In 1967, at a gig in a Leeds rock venue, Bob and Carole met Ashley Hutchings, the Fairport Convention bass player. Ashley - known in those days as "Tyger" - became a regular guest in the Peggs' Leeds flat, which they shared with their young daughter Clancy. By this time Bob was researching the folk music of the Yorkshire Dales in the university's Institute of Dialect and Folk Life Studies, and Ashley/Tyger was captivated by the tape recordings of hardcore English traditional music that he heard in the Pegg household. The friendship continued in 1969, after the Peggs moved from Leeds to Stevenage, where Bob took up a post as lecturer in English at the College of Further Education. After a devastating road accident in which two people connected with Fairport Convention died, Ashley Hutchings left the band and went to live with the Peggs. By this time the Bob and Carole were well known nationally on the folk music scene as traditional performers, but they were interested in folk rock and had begun to write their own material. They discussed forming a band with Ashley, but, after a couple of unproductive rehearsals, he formed a new group, Steeleye Span, whose initial members included Tim Hart and Maddy Prior, Terry Woods, of the Irish band Sweeney's Men, and his wife Gay. During 1969 the Peggs had been making an LP for record producer Bill Leader, who encouraged them to write and record their own material (these recordings were released in 1971 as He Came From the Mountains). Some of the tracks, including a version of Sydney Carter's Lord of the Dance, used an instrumental line-up of fiddle, melodeon, cello, bass and drums, which was inspired by the old village bands of the Yorkshire Dales. This would become the hallmark of the Mr Fox band. Bill Leader played the tapes for Nat Joseph of Transatlantic Records, who signed the Peggs up, despite his having had a previous contractual disagreement with them in the aftermath of 1965's The Second Wave. For their first album they recruited Alan Eden (drums), Barry Lyons (bass), Andrew Massey (cello) and John Myatt (clarinet, bass clarinet, bassoon) and adopted the name Mr Fox, which was also the title of their signature song, based on a bloody English folk tale - a version of the Bluebeard legend - in which a young woman outwits a serial killer.

===The albums===
The group's first eponymous album, released in 1970, was unlike the work of Fairport Convention and Steeleye Span, as it diverged from a conventional rock band format. The material consisted of original compositions written by the Peggs, together with a Dave Mason tune, 'Little Woman,' and the songs 'Salisbury Plain' and 'Mr Trill's Song' which had music by Bob Pegg and lyrics by Ashley Hutchings. The use of classically trained musicians and the wide variety of instruments (including electric organ, melodeon, tin whistle, terrapin, fiddle, cello, flute, clarinet, bassoon, in addition to electric bass and drums) produced a hybrid sound which was predominantly acoustic in character. The album was well received by the music press and was made Melody Maker folk album of the year.

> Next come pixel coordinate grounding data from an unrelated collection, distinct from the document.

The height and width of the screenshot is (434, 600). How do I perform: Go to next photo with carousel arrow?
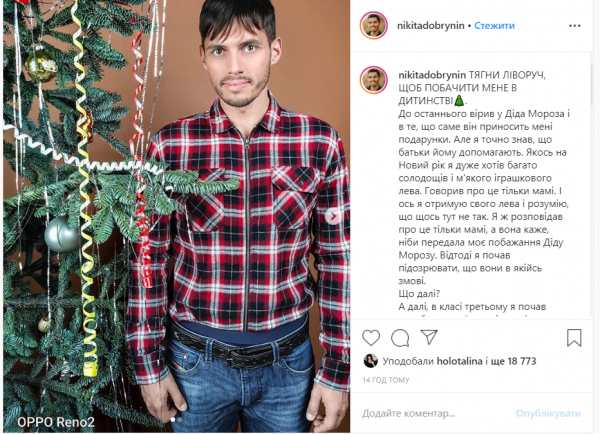[334, 216]
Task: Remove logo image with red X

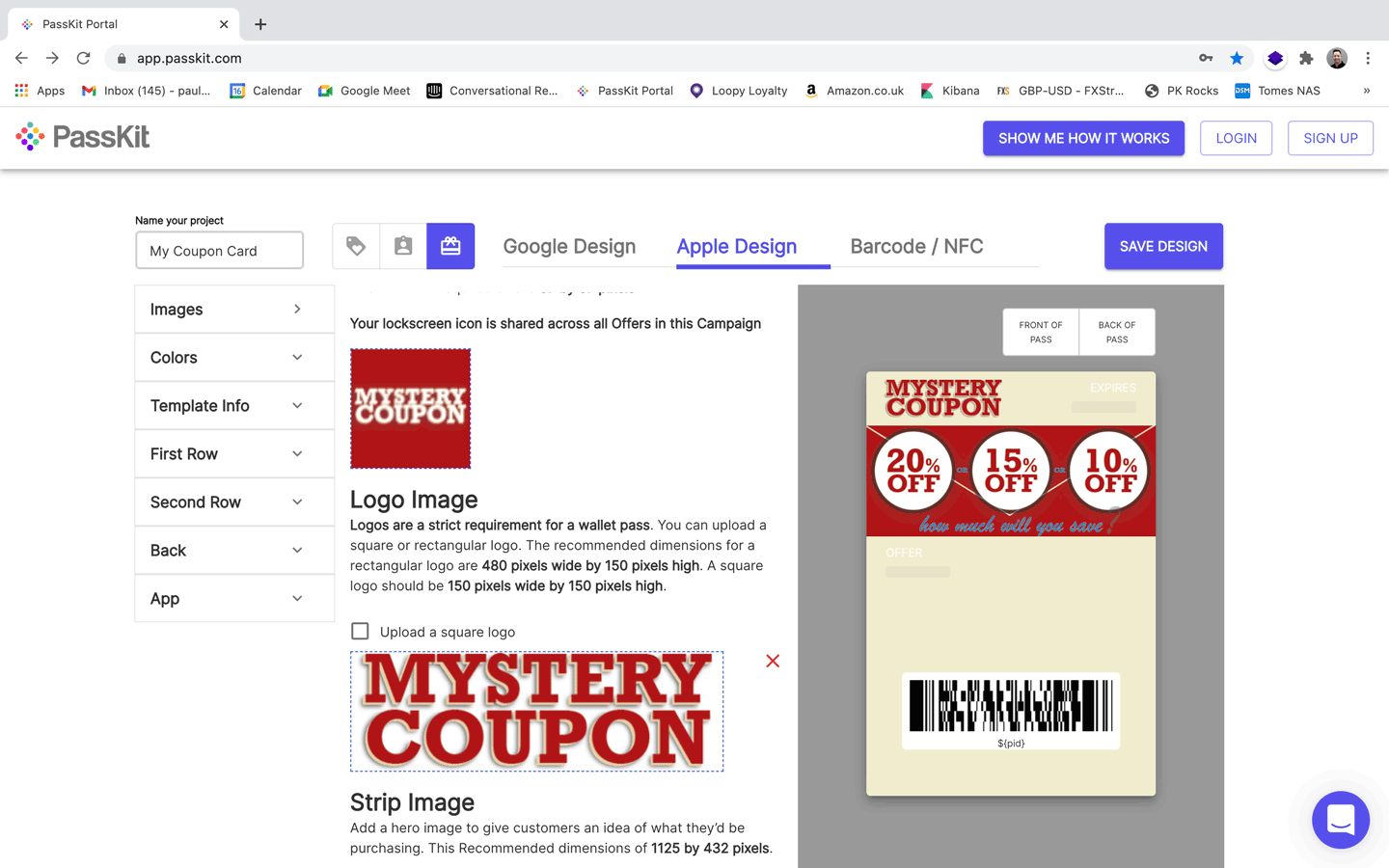Action: (x=773, y=661)
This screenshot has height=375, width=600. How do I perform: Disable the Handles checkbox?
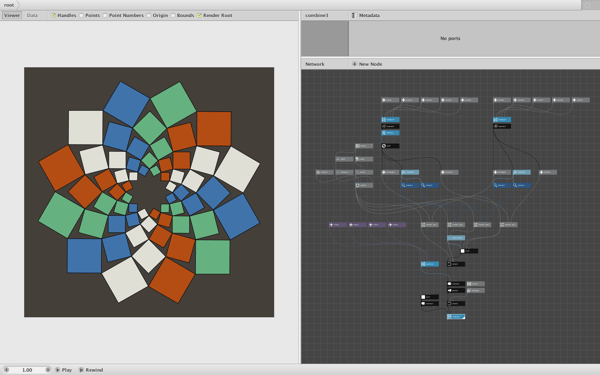(54, 15)
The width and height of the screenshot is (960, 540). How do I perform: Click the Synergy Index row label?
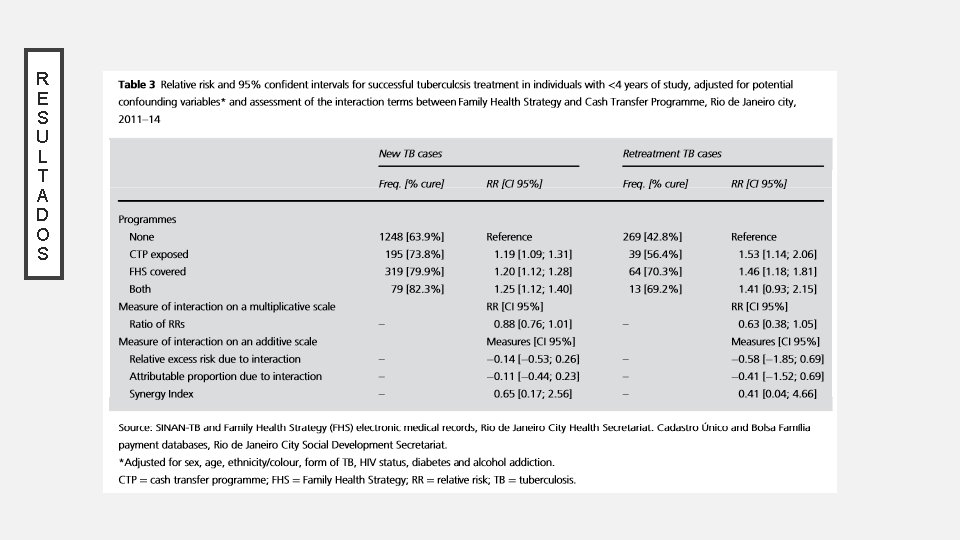(x=161, y=394)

Massey and Myatt left for economic reasons soon after the first album was released. As a result, the second album, The Gipsy (1971), had less complex instrumentation, but was more experimental. A more varied album than the first offering, it was again based around self-penned material, but included two traditional songs 'The House Carpenter' and the final track 'All the Good Times', with new verses by Bob Pegg. The Gridley Tabernacle Choir and Orchestra are credited on 'All the Good Times'. In fact this was an invented name for an ad hoc gathering of musicians and singers - including Rod and Danny Stradling, and members of Swan Arcade - who were overdubbed three times to produce a massive chorus sound.

===Break-up and after===
The band had a reputation as an unpredictable live act, sometimes startlingly good and sometimes lacklustre. At the Loughborough Folk Festival in 1971 they were on the same bill as Steeleye Span and, while the latter put in a memorable performance, Mr Fox were on bad form and the band was heavily criticised in the press, an event often seen as a turning point in the band's fortunes. Recordings made by the couple before the group was formed were released as He Came from the Mountain (1971), but by this point the Peggs' marriage was already under strain. In 1972 Eden and Lyons quit to join Trees, and were replaced by guitarist Nick Strutt and Ritchie Bull on bass. When Carole left later that year the band dissolved.

Carole (as Carolanne Pegg) recorded an eponymous solo album in 1973, and briefly formed the band Magus with jazz R & B maestro Graham Bond before moving on to become a respected ethnomusicologist. Recordings of songs by Sydney Carter made by the Peggs before the band were formed were released as And Now it is So Early in 1973. Bob Pegg recorded two albums with Nick Strutt: Bob Pegg and Nick Strutt (1973) and The Shipbuilder (1974). He then made a solo album Ancient Maps (1975), before moving on to become an author, oral historian and entering theatre education. The band's two albums were released as a double album set on vinyl in 1975 and on CD in 2004.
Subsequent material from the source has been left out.